From: aidotengineer
The AI Engineer Summit has pivoted to focus on agent engineering, indicating a significant shift in the industry’s direction [00:02:44]. This strategic decision involves saying “no” to other areas like Retrieval Augmented Generation (RAG), open models, and GPUs, to concentrate solely on the domain of agents [00:02:53]. This focus is partly driven by the high engagement with “agentic” talks on YouTube from previous years [00:03:17].
Defining an Agent
For any conference on agents, defining the term “agent” is a necessary public service [00:05:25]. From various perspectives:
- Machine Learning (ML): Agents are viewed in the context of reinforcement learning environments, focusing on actions to achieve goals [00:05:41].
- Software Engineers: May reductively define an agent as “a for loop” [00:05:51].
Simon Willison, considered a “patron saint” in the AI engineering community, has crowdsourced over 300 definitions of what an agent is [00:06:06]. Common themes among these definitions include:
- Goal orientation [00:06:17]
- Tool use [00:06:19]
- Control flow [00:06:20]
- Long-running processes [00:06:21]
- Delegated authority [00:06:22]
- Small, multi-step task completion [00:06:24]
OpenAI also introduced a new definition for agents, which is an important development to monitor [00:06:52].
Why Agents are Gaining Traction Now
The question arises: why are agents effective now, when they weren’t a year or two ago [00:07:12]? Several factors contribute to their current viability:
- Improved Capabilities: Models demonstrate better reasoning and tool use [00:07:39]. Capabilities have been steadily growing and are hitting human baselines around the present time [00:07:27].
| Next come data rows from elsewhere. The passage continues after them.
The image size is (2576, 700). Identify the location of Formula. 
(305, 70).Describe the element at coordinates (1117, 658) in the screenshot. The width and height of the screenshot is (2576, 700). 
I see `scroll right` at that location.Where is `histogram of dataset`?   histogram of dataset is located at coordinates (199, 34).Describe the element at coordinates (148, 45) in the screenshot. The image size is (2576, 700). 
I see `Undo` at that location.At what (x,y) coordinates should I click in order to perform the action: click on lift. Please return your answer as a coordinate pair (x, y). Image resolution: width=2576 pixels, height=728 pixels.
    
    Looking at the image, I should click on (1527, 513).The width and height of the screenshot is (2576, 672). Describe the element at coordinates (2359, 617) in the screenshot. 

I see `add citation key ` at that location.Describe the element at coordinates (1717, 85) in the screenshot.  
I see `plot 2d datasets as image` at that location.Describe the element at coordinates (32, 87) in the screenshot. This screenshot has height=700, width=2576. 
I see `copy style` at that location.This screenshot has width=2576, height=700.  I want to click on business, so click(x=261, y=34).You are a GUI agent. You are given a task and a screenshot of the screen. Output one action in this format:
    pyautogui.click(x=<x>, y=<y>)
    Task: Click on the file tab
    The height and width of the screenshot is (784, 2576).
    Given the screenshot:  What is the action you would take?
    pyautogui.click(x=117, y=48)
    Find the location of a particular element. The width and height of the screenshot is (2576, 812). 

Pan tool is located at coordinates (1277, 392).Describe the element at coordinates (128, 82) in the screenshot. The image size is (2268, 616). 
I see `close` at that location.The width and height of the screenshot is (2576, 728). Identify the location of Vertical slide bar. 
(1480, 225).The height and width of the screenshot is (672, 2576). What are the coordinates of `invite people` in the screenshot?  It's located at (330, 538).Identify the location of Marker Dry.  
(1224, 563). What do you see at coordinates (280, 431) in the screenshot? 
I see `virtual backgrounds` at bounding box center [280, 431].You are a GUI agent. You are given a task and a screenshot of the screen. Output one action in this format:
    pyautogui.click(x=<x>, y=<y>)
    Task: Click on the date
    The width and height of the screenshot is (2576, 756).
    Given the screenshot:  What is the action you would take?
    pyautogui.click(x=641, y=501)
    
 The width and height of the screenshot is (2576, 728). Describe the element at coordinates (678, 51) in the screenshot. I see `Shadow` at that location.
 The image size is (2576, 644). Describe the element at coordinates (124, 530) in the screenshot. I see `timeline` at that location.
- Model Diversity: OpenAI’s market share has decreased from approximately 95% two years ago to 50%, leading to a more diverse landscape of models [00:07:51]. The emergence of new Frontier Model Labs challenges OpenAI’s dominance [00:08:02].
- Lower Cost of Intelligence: The cost of GPT-4 level intelligence has decreased by 1,000 times in the last 18 months [00:08:16]. Similar cost reductions are beginning for O1-level intelligence [00:08:23].
- RL Fine-tuning Options: The availability of reinforcement learning (RL) fine-tuning options is also a contributing factor [00:08:28].
- Multi-agents and Faster Inference: Advancements in multi-agent systems and faster inference capabilities, supported by improved hardware, are also playing a role [00:08:49].
Impact and Future Potential
The saying “2025 is the year of Agents” is a common prediction by industry leaders like Satya Nadella, Roman, Greg Brockman, and Sam Altman [00:04:20]. While there has been skepticism and fatigue around the term “agents” [00:04:48], OpenAI’s shifting stance—from advising against “agents” in branding to now recommending it—signals a growing belief in their importance [00:05:08].
Agent Use Cases and Anti-Use Cases
Agent technology shows promise in specific areas:
- Product-Market Fit (PMF): Coding agents and support agents currently have PMF [00:09:12]. Deep research agents are also gaining PMF [00:09:15].
- Emerging Use Cases: “Everything plus agent works,” such as agent + RAG, agent + sentiment analysis, and agent + search, are seen as simple formulas for financial success in 2025 [00:04:00].
However, there are also “anti-use cases” for agents:
- Booking flights [00:09:25]
- Booking Instacart orders [00:09:34]
Growth Trajectory and Future of AI Engineering
OpenAI reported 400 million users, a 33% growth in three months [00:09:47]. The growth of ChatGPT, particularly after a period of stagnation, is tightly linked to the shipment of agentic models [00:10:09]. Agentic models have doubled ChatGPT’s usage [00:10:24]. Projecting this trend, ChatGPT is expected to reach one billion users by the end of the current year, quintupling its user base from September of the previous year [00:10:28].
The growth of any AI product is expected to be closely tied to its reasoning capabilities and the number of agents it can provide to users [00:10:41]. This massive scale suggests that by year-end, one-eighth of the world’s population will be using ChatGPT [00:10:49].
The job of an AI engineer is evolving towards building agents, similar to how Machine Learning Engineers build models and Software Engineers build software [00:11:00]. This highlights the transformative potential and impact of agents in the AI landscape.